### SELECTED PASSAGE
....................
Yup! No EV here, sadly, and I live in a flat but I've got storage heaters and a big hot water tank. I've got an incredibly janky template sensor that works out how many hours of heating I need for each room based on the weather forecast and an automation that activates the heaters for that many hours a day at the cheapest times. It can also turn the heating on when the price drops below a certain threshold, currently 0p.

[–] jonne 8 points 7 months ago (4 children)

Are there any creative energy sinks you could run when the price goes negative? I can only think of mining crypto or transcoding video or stuff like that.

[–] rmuk@feddit.uk 20 points 7 months ago

Dingdingding! Correct. For the chepest two hours a day (or any time cost is negative) Home Assistant gives Portainer a kick and I sail the high seas. Whenever costs are negative I saturate my servers with BOINC CPU-heavy workloads like ClimatePrediction, Rosetta@Home, LHC@Home and World Community Grid.

[–] Windex007@lemmy.world 9 points 7 months ago (1 children)

Flip side of heating could be to lower the temperature of freezers. If the energy is free anyways.

[–] rmuk@feddit.uk 9 points 7 months ago

In my old place I actually did this: replacing my fridge and freezer's thermostats with an ESP Home controlled relay and thermometer. This place has a fancy integrated unit that I don't want to play with too much.

[–] deur@feddit.nl 4 points 7 months ago

One of those giaaant resistors and a significantly higher current service from the utility!!

[–] Windex007@lemmy.world 2 points 7 months ago* (last edited 7 months ago)

Flip side of heating could be to lower the temperature of freezers. If the energy is free anyways.
....................
### DATA FOR ANALYSIS
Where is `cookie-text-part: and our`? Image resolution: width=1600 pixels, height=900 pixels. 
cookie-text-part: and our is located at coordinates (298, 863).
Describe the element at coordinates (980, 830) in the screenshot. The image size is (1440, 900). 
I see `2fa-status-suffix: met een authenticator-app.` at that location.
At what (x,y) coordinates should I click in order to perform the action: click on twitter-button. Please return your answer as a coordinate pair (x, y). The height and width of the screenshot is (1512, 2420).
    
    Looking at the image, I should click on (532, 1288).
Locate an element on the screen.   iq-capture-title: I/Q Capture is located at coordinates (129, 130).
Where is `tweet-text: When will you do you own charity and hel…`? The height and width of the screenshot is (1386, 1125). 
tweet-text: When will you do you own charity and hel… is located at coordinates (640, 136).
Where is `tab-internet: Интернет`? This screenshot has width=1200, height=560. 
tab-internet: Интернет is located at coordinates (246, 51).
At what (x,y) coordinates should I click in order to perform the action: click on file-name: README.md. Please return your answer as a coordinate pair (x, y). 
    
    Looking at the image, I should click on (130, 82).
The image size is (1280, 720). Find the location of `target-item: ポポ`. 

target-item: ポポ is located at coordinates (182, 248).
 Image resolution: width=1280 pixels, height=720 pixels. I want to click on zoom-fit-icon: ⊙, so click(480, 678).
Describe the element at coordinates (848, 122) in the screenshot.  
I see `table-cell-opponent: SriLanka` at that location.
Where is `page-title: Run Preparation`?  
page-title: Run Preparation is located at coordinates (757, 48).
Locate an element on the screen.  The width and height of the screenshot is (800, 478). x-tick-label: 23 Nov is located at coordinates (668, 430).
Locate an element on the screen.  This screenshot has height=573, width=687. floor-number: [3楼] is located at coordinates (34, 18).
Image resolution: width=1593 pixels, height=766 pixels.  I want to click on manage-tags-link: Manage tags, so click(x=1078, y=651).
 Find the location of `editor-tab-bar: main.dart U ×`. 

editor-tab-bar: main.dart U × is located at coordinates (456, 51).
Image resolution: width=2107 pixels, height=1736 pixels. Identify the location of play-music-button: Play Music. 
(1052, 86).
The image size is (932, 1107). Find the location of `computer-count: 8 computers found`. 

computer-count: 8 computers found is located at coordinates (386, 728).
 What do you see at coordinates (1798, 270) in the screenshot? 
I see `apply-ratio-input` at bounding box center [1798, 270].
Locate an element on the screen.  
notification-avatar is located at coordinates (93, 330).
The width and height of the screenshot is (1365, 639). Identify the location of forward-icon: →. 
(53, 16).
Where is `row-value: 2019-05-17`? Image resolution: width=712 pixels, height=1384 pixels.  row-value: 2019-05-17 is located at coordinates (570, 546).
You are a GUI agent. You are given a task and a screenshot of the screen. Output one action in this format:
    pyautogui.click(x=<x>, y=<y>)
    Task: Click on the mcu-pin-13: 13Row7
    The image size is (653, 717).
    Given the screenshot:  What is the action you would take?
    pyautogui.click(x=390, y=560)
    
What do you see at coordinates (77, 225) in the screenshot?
....................
### PROBLEM STATEMENT
Please copy the forum thread from "[–] rmuk@feddit.uk 9" up to and including "with too much.", swapping in "smart plug" wherever "relay" appears.

### ANSWER TO THIS PROBLEM
[–] rmuk@feddit.uk 9 points 7 months ago

In my old place I actually did this: replacing my fridge and freezer's thermostats with an ESP Home controlled smart plug and thermometer. This place has a fancy integrated unit that I don't want to play with too much.